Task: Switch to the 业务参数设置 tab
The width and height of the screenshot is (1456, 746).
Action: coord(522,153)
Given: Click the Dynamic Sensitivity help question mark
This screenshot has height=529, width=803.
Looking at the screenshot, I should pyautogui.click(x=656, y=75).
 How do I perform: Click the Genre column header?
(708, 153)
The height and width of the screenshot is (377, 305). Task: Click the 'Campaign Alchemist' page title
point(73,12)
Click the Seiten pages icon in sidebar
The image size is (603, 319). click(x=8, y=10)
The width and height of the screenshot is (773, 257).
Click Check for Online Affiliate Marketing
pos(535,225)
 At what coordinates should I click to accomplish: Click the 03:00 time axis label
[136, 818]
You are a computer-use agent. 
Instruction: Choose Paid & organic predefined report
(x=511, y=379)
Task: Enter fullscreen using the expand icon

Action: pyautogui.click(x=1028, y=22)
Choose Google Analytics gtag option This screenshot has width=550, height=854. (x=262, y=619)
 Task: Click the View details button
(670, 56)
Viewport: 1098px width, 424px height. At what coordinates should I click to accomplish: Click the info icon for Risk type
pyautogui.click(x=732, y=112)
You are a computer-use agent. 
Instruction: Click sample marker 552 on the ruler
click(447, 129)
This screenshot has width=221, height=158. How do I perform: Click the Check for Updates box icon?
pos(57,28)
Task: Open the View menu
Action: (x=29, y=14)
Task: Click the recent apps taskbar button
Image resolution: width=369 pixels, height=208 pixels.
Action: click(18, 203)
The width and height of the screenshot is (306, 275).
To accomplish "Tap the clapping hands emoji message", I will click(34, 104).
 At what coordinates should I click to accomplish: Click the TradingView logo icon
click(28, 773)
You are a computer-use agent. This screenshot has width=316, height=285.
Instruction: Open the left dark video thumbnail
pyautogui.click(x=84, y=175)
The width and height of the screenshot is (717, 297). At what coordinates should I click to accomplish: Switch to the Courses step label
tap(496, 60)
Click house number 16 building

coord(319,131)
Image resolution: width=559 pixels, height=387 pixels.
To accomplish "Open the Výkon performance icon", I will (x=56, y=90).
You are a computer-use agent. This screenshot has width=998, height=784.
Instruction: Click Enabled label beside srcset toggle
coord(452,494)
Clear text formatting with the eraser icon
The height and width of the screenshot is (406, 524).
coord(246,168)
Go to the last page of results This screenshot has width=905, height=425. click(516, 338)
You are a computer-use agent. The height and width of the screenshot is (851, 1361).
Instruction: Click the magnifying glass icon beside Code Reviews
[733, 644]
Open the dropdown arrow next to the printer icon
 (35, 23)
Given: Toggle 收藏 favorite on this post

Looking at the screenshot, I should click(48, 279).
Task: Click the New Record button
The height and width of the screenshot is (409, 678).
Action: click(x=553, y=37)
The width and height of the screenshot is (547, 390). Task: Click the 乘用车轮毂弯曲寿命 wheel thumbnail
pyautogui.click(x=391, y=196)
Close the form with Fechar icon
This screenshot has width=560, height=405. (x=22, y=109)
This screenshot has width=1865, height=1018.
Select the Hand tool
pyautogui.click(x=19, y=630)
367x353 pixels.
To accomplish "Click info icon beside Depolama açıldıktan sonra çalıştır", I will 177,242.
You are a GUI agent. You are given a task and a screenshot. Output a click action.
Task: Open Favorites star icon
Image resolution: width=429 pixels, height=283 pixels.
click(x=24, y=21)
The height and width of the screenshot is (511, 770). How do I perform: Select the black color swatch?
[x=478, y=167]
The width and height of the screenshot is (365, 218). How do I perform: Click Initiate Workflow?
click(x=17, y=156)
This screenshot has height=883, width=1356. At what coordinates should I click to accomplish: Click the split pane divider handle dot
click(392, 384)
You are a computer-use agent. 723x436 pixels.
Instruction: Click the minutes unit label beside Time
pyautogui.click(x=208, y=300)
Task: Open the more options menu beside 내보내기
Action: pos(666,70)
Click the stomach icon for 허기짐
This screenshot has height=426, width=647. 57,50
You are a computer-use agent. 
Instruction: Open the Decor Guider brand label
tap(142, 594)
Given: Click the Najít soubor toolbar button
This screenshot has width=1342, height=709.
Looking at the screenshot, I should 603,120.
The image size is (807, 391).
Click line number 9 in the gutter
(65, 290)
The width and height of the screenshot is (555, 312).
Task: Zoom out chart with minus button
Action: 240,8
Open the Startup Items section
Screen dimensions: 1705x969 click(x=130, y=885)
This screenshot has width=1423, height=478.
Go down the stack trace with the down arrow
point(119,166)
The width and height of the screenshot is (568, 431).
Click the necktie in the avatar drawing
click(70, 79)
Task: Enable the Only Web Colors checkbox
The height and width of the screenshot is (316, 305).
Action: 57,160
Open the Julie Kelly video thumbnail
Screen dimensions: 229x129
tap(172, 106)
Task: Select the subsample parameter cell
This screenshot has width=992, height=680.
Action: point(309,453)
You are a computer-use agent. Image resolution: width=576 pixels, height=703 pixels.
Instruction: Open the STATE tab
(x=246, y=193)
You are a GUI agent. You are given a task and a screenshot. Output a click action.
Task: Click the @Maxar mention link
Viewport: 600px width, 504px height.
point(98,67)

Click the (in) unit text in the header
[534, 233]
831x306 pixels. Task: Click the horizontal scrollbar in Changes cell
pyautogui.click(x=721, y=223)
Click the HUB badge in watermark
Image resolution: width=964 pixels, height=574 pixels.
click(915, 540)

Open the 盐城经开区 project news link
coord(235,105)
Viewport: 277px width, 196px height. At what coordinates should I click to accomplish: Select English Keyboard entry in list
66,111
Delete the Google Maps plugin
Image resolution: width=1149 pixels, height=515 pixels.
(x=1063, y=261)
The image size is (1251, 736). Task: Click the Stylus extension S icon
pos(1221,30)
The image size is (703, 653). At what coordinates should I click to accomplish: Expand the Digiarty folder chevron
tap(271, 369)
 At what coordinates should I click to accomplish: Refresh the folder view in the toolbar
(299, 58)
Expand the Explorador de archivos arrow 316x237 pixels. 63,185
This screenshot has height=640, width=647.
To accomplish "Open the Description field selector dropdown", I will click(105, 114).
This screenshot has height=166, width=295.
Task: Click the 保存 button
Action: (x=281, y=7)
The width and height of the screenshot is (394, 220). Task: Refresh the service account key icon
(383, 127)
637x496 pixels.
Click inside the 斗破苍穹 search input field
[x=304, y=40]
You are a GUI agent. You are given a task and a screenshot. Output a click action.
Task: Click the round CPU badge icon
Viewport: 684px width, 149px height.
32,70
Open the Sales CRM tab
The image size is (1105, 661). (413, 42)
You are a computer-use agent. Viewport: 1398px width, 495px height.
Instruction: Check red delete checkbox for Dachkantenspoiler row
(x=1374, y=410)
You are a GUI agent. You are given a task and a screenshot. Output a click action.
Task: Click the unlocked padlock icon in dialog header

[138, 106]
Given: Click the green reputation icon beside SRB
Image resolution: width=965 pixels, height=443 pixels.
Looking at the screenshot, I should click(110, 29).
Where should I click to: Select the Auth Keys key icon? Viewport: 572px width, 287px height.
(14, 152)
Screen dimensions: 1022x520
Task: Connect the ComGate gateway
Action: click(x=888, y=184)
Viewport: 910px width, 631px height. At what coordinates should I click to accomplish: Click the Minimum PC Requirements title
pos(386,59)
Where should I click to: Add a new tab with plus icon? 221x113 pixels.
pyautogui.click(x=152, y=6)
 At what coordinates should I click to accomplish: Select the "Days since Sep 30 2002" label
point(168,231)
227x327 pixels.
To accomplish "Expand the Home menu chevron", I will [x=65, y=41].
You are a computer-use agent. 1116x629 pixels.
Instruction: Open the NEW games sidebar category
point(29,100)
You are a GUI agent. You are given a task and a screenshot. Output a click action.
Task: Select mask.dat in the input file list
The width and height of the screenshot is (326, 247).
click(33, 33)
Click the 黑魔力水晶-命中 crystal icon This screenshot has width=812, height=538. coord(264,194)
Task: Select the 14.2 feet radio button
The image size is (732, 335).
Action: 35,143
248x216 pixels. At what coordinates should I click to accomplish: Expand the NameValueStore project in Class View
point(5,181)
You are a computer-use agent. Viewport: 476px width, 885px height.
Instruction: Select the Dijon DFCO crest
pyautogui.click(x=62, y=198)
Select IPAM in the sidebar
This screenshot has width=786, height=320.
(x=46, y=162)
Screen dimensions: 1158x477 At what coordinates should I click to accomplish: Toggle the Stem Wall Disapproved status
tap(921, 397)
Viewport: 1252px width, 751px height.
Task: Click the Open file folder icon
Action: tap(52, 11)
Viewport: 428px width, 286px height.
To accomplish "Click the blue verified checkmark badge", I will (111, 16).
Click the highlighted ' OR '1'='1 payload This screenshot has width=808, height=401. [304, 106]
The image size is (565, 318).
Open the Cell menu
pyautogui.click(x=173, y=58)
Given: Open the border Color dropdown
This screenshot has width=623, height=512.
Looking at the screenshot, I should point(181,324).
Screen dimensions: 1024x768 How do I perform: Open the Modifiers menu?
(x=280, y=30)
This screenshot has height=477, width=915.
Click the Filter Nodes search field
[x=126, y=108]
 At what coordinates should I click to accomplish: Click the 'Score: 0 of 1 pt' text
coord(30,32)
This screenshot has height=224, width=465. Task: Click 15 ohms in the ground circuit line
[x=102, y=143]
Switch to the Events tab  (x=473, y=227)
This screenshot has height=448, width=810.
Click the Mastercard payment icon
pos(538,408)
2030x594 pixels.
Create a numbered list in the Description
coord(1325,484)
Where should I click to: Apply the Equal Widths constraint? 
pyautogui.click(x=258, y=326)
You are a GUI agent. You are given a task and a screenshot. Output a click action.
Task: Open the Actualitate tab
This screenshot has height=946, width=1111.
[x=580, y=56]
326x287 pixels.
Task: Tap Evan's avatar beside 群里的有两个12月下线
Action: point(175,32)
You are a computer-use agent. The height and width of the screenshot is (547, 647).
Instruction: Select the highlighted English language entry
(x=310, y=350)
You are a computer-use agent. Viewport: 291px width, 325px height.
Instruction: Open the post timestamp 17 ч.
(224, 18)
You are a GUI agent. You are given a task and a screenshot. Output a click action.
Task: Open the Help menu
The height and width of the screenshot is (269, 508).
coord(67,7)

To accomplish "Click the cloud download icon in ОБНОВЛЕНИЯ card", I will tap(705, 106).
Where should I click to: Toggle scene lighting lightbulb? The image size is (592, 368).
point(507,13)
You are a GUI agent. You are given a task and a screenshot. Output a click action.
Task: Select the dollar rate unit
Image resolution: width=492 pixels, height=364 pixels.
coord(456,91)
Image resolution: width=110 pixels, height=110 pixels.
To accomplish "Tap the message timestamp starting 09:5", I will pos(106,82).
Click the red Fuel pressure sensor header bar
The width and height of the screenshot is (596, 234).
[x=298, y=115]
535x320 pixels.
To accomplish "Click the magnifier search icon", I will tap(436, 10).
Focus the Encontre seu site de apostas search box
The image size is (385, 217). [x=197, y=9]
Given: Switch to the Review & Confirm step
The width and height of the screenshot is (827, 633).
◆ ◆ ◆
◆ **WORK INSTRUCTIONS**
Starting at the line above that contains "Viewport: 600px width, 504px height.", repeat each line exactly up to and including the line that contains "637x496 pixels.", and stop there.

◆ **FINISHED EXERCISE**
Viewport: 600px width, 504px height.
point(98,67)

Click the (in) unit text in the header
[534, 233]
831x306 pixels. Task: Click the horizontal scrollbar in Changes cell
pyautogui.click(x=721, y=223)
Click the HUB badge in watermark
Image resolution: width=964 pixels, height=574 pixels.
click(915, 540)

Open the 盐城经开区 project news link
coord(235,105)
Viewport: 277px width, 196px height. At what coordinates should I click to accomplish: Select English Keyboard entry in list
66,111
Delete the Google Maps plugin
Image resolution: width=1149 pixels, height=515 pixels.
(x=1063, y=261)
The image size is (1251, 736). Task: Click the Stylus extension S icon
pos(1221,30)
The image size is (703, 653). At what coordinates should I click to accomplish: Expand the Digiarty folder chevron
tap(271, 369)
 At what coordinates should I click to accomplish: Refresh the folder view in the toolbar
(299, 58)
Expand the Explorador de archivos arrow 316x237 pixels. 63,185
This screenshot has height=640, width=647.
To accomplish "Open the Description field selector dropdown", I will click(105, 114).
This screenshot has height=166, width=295.
Task: Click the 保存 button
Action: (x=281, y=7)
The width and height of the screenshot is (394, 220). Task: Refresh the service account key icon
(383, 127)
637x496 pixels.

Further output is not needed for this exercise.